_PAGE_.
Il est donc intéressant, à priori, qu’un ouvrage sorte de l’ombre un personnage aussi terrible et si peu connu du grand public. Il est moins sûr, en revanche, que la forme choisie par l’éditeur, soit la bonne.
En effet, le livre qui nous est proposé se présente comme un recueil chronologique de documents juridiques : compte-rendus d’interrogatoires du prévenu et de divers témoins dans plusieurs juridictions, mandats d’arrêt, certificats, actes, tests psychiatriques…
Le défaut d’un tel recueil est évident : les répétitions sont nombreuses et les détails administratifs des minutes: dates, heures, identification des magistrats, signatures, superfétatoires sauf pour des chercheurs ou des spécialistes. Une synthèse, sous forme d’étude résumant l’ensemble de cette documentation eut été, à mon sens, plus accessible et d’une lecture plus agréable.
Lorsque le chef de la Police de sécurité du Reich, la sinistre Sicherheitpolizei, Reinhardt Heydrich, est assassiné lors d’un attentat, dans un faubourg de Prague, le 27 mai 1942, les nazis qui avaient déjà planifié un programme d’élimination systématique des Juifs vivant sur le territoire du Gouvernement général de la Pologne, décident de rebaptiser ce programme en l’intitulant « Opération Reinhardt ». Hermann Höfle en devient officiellement le chef de service.

_DONNÉES FOURNIES_.
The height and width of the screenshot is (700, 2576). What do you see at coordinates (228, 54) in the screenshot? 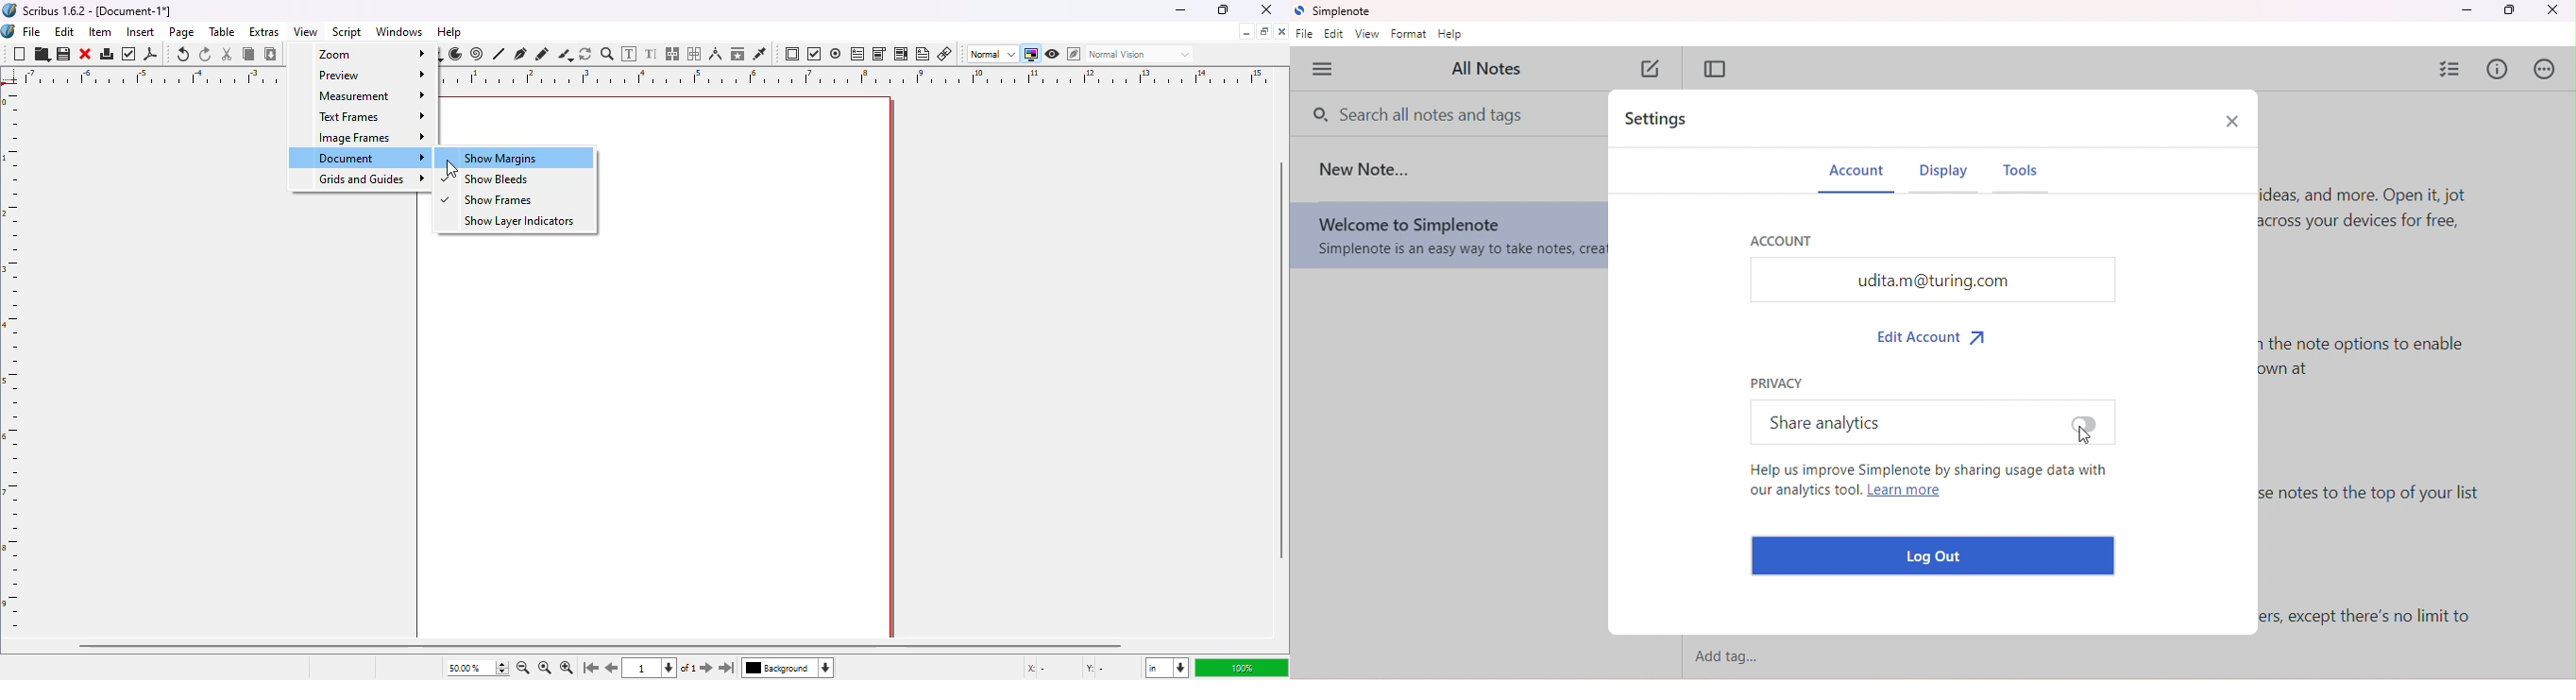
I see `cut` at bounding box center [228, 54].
...
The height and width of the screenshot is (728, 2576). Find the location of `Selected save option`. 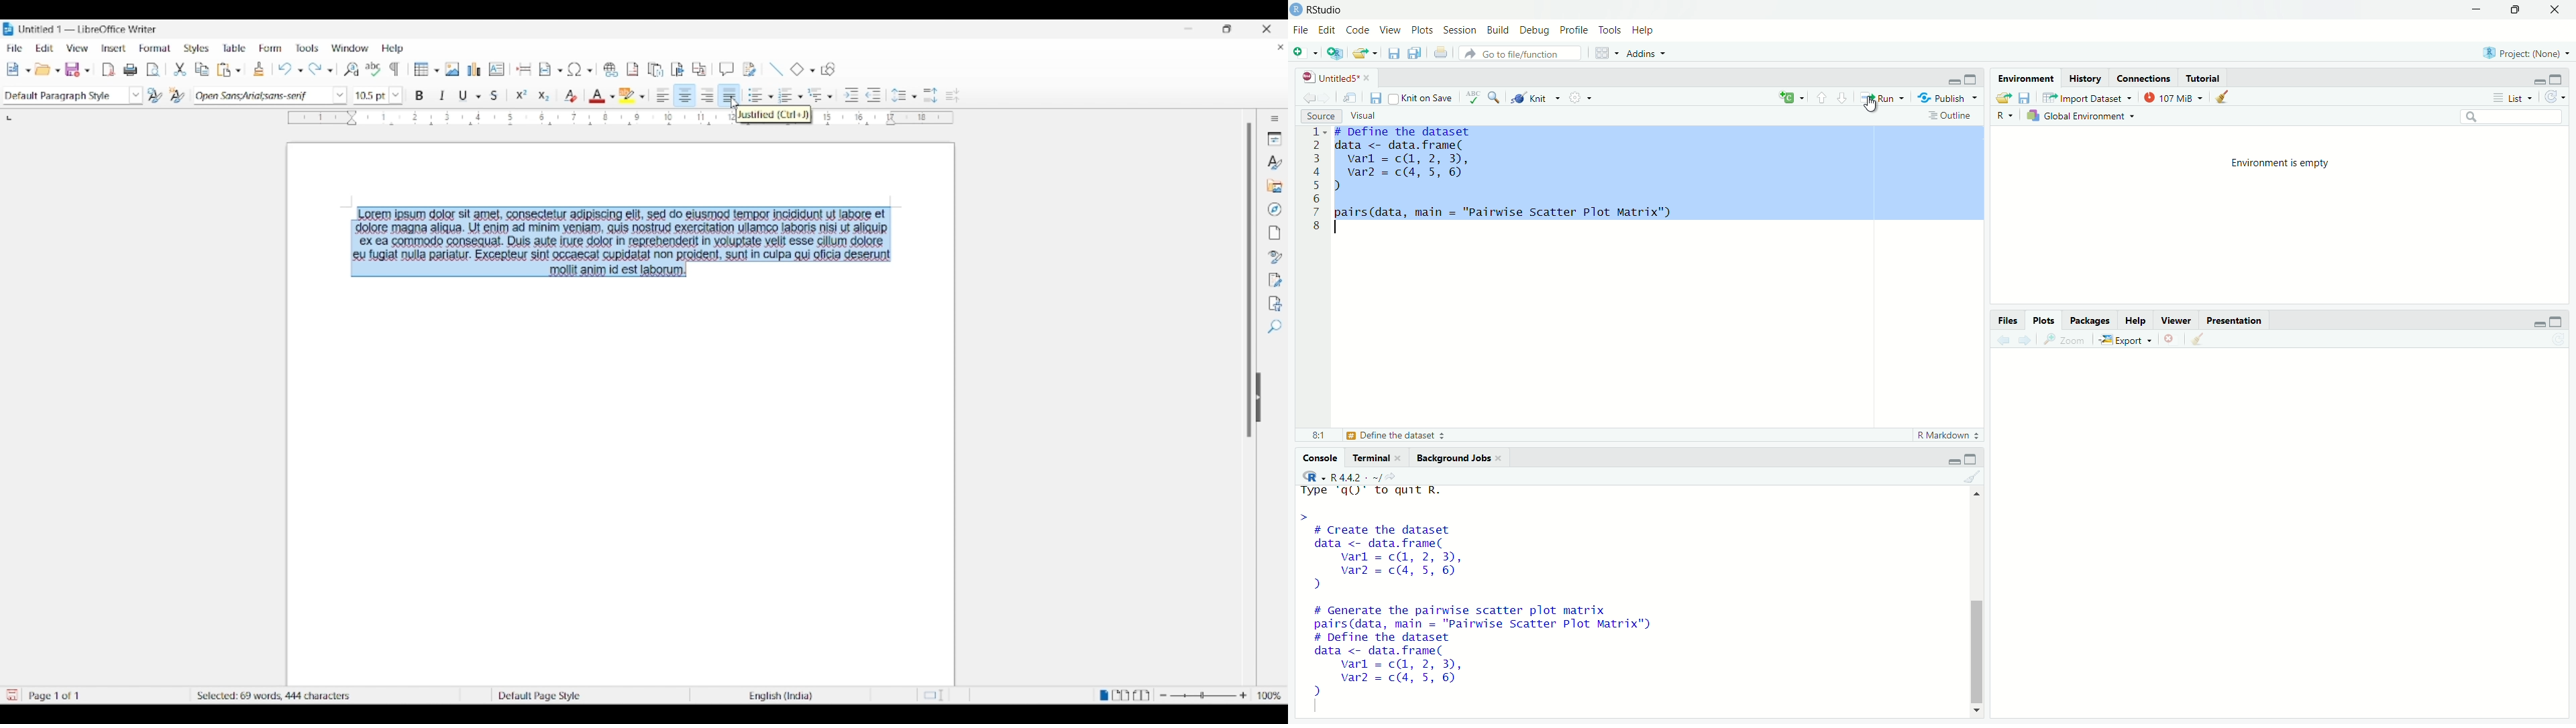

_LISTE DES TÂCHES_.
[1] Selon la page, qui devient officiellement le chef de service de l'« Opération Reinhardt » ?
[2] Recopiez mot pour mot le passage de la page qui va de « Il est donc » jusqu'à « soit la bonne. ».

_RÉSULTATS PAR TÂCHE_.
[1] Hermann Höfle.

[2]
Il est donc intéressant, à priori, qu’un ouvrage sorte de l’ombre un personnage aussi terrible et si peu connu du grand public. Il est moins sûr, en revanche, que la forme choisie par l’éditeur, soit la bonne.